• _AIM OF THE EXERCISE_:
Would you reproduce, word for word, only the lines from the one with "952x1270 pixels. How" to the end of the listing below?

• _GIVEN RECORDS_:
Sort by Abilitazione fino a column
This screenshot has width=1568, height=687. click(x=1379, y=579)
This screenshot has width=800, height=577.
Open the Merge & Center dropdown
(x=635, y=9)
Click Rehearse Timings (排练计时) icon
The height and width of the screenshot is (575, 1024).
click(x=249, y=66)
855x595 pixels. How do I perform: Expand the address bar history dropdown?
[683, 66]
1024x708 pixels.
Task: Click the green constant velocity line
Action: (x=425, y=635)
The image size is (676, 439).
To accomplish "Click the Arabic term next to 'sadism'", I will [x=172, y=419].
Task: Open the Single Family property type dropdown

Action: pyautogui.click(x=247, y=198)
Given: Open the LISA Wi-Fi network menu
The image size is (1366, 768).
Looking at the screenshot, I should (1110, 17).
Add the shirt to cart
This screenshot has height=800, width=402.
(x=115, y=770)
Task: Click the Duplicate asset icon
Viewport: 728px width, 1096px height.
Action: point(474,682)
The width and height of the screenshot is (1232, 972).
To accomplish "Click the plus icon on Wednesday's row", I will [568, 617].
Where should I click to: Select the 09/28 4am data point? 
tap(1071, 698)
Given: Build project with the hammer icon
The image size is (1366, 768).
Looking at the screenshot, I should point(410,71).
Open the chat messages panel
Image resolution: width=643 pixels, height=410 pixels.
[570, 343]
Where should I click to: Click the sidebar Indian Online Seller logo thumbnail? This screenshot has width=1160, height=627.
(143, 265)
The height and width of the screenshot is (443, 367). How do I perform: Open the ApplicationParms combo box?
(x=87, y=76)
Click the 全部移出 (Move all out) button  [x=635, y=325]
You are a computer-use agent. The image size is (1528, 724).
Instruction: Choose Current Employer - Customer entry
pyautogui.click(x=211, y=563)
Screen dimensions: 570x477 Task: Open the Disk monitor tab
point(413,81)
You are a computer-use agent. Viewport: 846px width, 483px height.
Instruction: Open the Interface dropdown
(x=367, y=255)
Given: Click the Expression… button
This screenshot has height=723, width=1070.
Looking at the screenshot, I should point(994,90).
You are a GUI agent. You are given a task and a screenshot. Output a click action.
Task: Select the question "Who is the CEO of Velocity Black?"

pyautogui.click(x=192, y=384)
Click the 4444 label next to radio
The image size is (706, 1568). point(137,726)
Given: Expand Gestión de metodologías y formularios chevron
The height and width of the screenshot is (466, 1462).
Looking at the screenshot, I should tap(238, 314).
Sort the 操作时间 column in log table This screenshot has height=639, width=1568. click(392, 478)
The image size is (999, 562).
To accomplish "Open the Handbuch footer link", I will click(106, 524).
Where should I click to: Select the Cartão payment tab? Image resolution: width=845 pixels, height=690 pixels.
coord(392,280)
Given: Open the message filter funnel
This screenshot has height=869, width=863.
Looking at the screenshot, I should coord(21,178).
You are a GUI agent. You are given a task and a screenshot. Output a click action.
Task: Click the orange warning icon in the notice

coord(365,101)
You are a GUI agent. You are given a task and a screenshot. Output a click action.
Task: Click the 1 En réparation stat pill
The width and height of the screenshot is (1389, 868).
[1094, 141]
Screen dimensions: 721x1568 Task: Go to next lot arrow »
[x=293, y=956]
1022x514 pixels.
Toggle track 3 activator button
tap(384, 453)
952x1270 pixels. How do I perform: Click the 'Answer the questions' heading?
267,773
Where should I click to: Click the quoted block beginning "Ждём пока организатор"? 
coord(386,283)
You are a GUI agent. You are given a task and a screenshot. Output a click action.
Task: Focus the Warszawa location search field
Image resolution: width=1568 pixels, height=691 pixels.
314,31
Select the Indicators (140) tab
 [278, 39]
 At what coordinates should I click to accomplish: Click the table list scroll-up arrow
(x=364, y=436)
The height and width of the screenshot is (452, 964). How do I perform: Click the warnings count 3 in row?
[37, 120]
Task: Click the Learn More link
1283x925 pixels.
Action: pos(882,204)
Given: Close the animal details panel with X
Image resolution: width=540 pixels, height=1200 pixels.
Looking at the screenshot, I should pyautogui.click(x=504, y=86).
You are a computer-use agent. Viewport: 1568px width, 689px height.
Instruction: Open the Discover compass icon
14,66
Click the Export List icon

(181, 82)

• _RESPONSE TO THE EXERCISE_:
952x1270 pixels. How do I perform: Click the 'Answer the questions' heading?
267,773
Where should I click to: Click the quoted block beginning "Ждём пока организатор"? 
coord(386,283)
You are a GUI agent. You are given a task and a screenshot. Output a click action.
Task: Focus the Warszawa location search field
Image resolution: width=1568 pixels, height=691 pixels.
314,31
Select the Indicators (140) tab
 [278, 39]
 At what coordinates should I click to accomplish: Click the table list scroll-up arrow
(x=364, y=436)
The height and width of the screenshot is (452, 964). How do I perform: Click the warnings count 3 in row?
[37, 120]
Task: Click the Learn More link
1283x925 pixels.
Action: pos(882,204)
Given: Close the animal details panel with X
Image resolution: width=540 pixels, height=1200 pixels.
Looking at the screenshot, I should pyautogui.click(x=504, y=86).
You are a computer-use agent. Viewport: 1568px width, 689px height.
Instruction: Open the Discover compass icon
14,66
Click the Export List icon

(181, 82)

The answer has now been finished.